* What the task asks: Nothing but the lines from the first line of the entries through the line with "You are a computer-use" should appear in the answer, transcribed exactly and free of pictures.

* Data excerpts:
>>

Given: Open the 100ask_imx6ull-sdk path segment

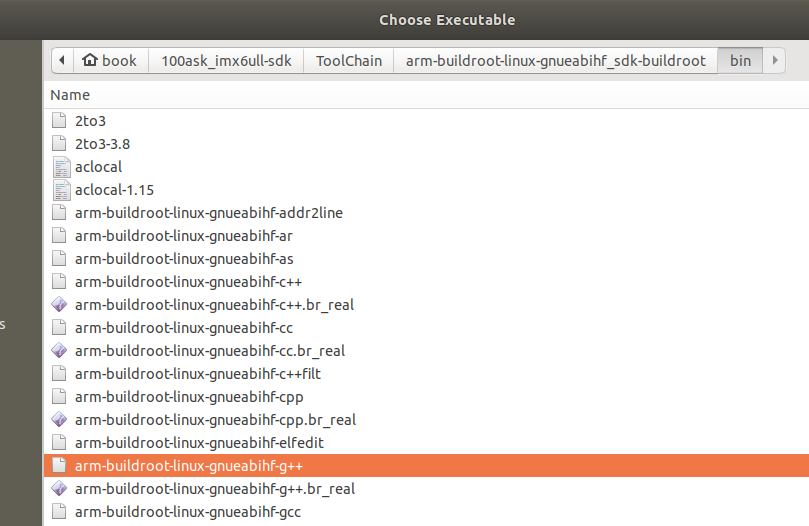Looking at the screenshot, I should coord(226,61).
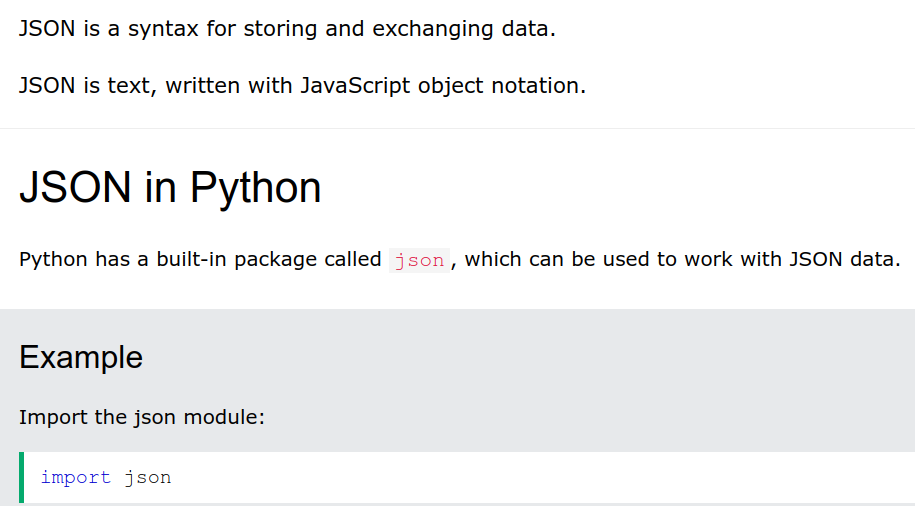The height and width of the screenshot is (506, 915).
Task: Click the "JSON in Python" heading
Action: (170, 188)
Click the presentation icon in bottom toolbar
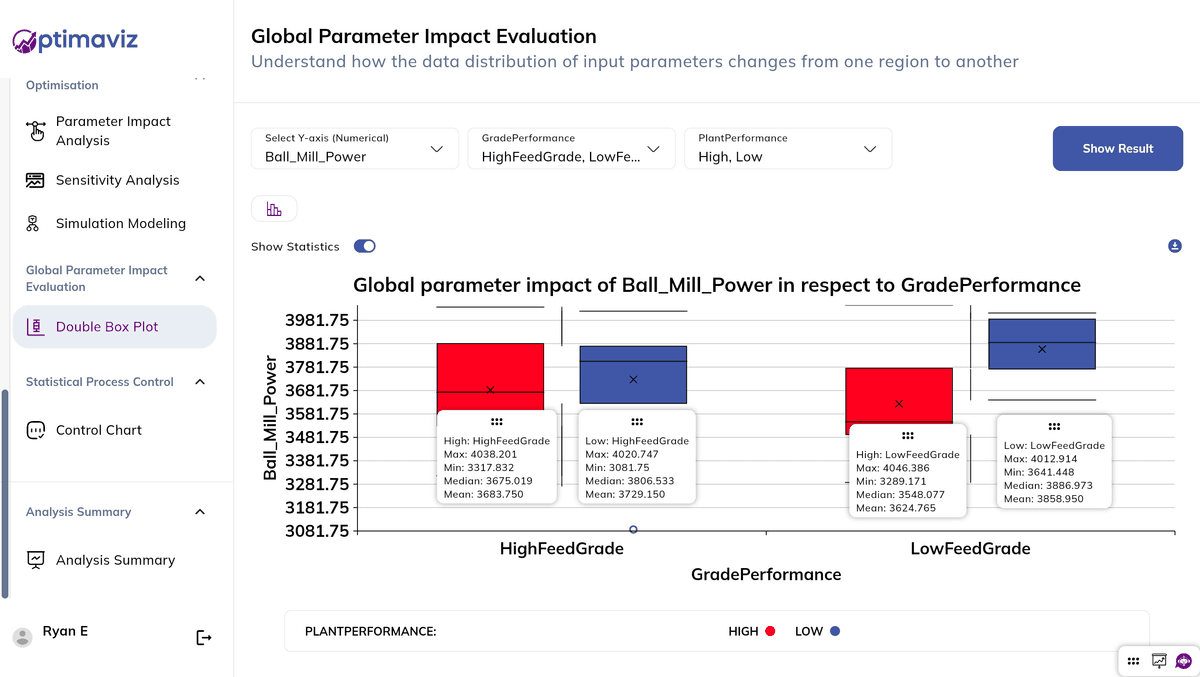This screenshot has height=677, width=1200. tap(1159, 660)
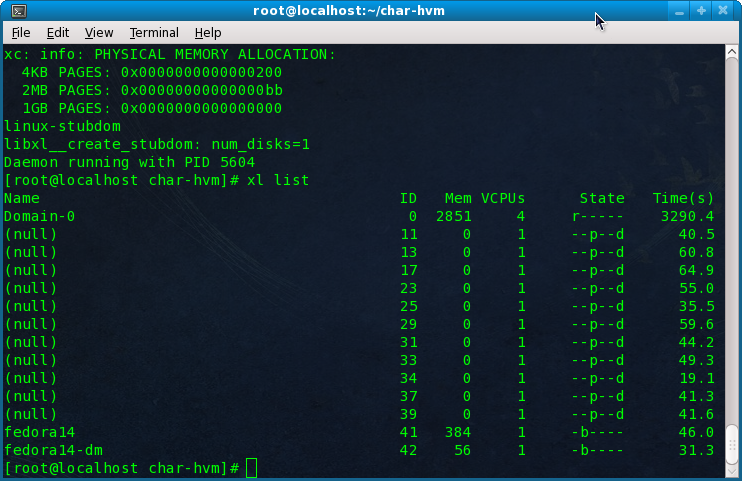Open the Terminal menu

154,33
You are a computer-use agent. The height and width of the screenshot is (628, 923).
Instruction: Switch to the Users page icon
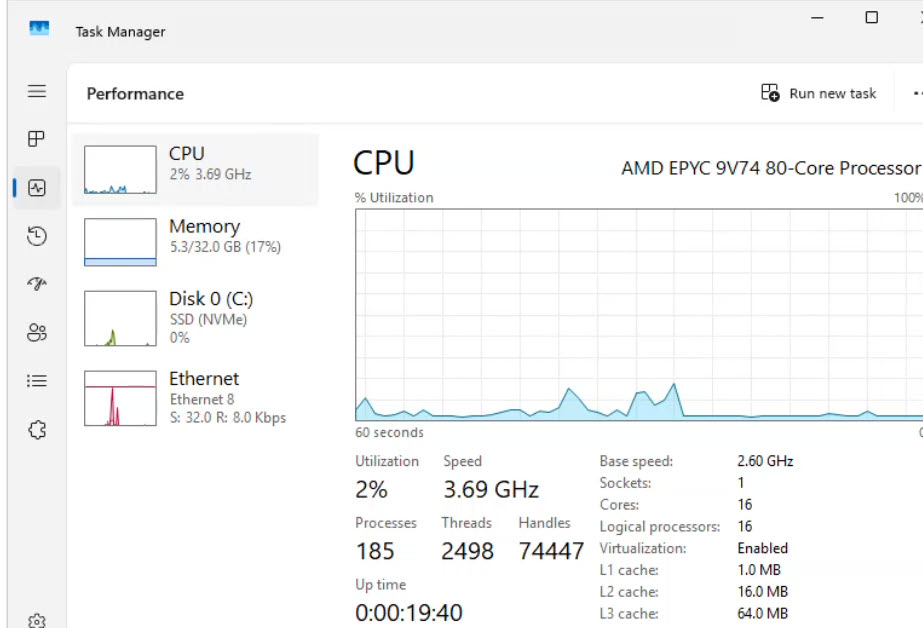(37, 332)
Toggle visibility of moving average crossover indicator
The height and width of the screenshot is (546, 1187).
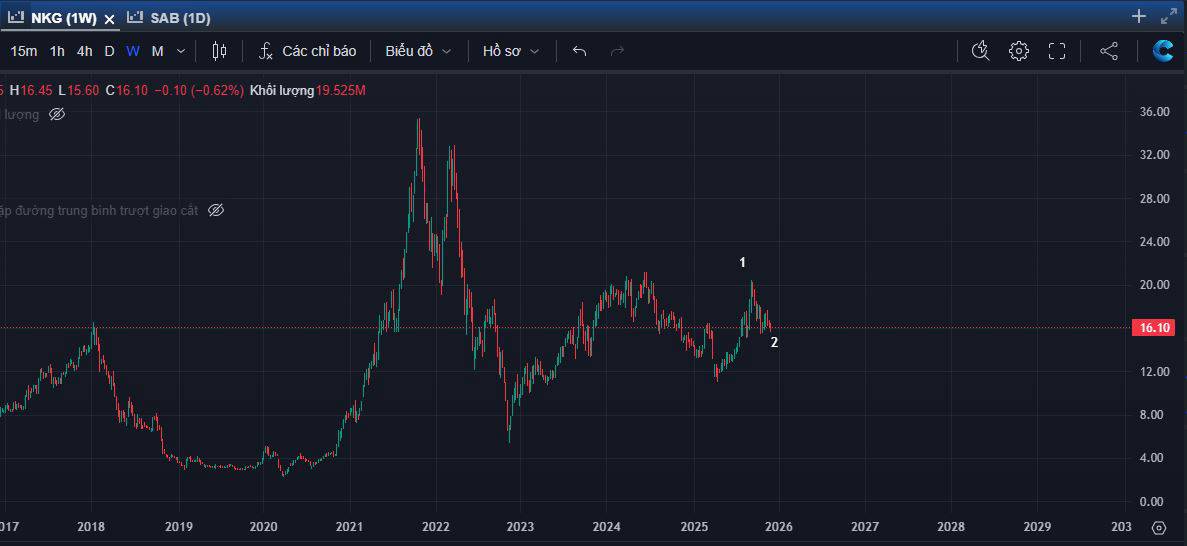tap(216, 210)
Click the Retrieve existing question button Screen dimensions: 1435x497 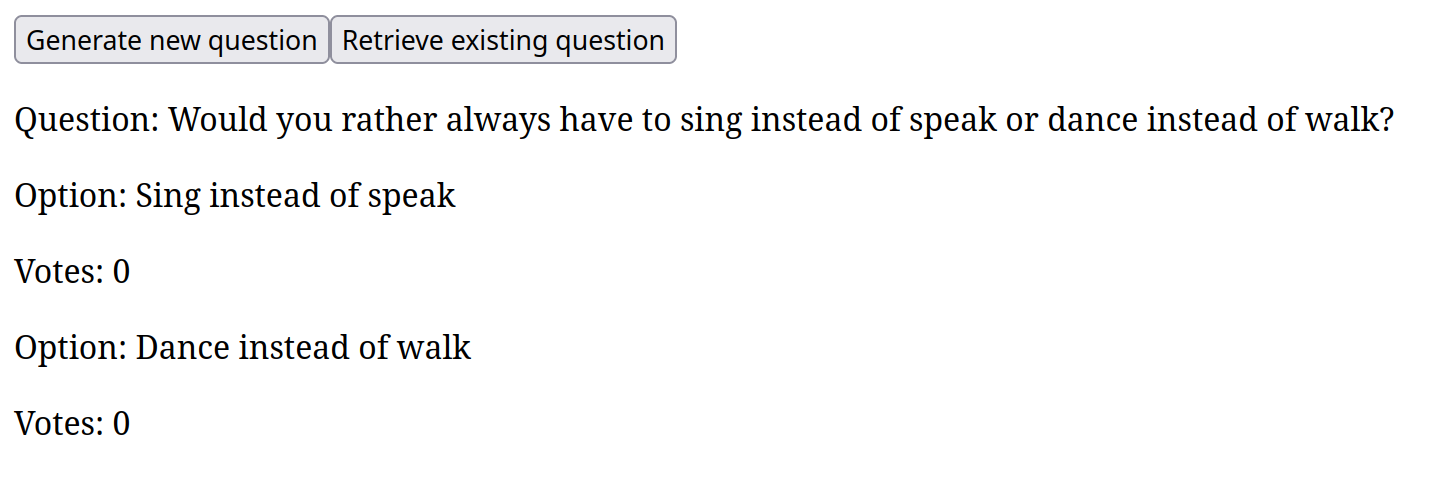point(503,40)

<<

* Written solution:
Given: Open the 100ask_imx6ull-sdk path segment

Looking at the screenshot, I should coord(226,61).
The height and width of the screenshot is (506, 915).
Task: Click the "JSON in Python" heading
Action: (170, 188)
Click the presentation icon in bottom toolbar
This screenshot has height=677, width=1200. tap(1159, 660)
Open the Terminal menu

154,33
You are a computer-use agent. The height and width of the screenshot is (628, 923).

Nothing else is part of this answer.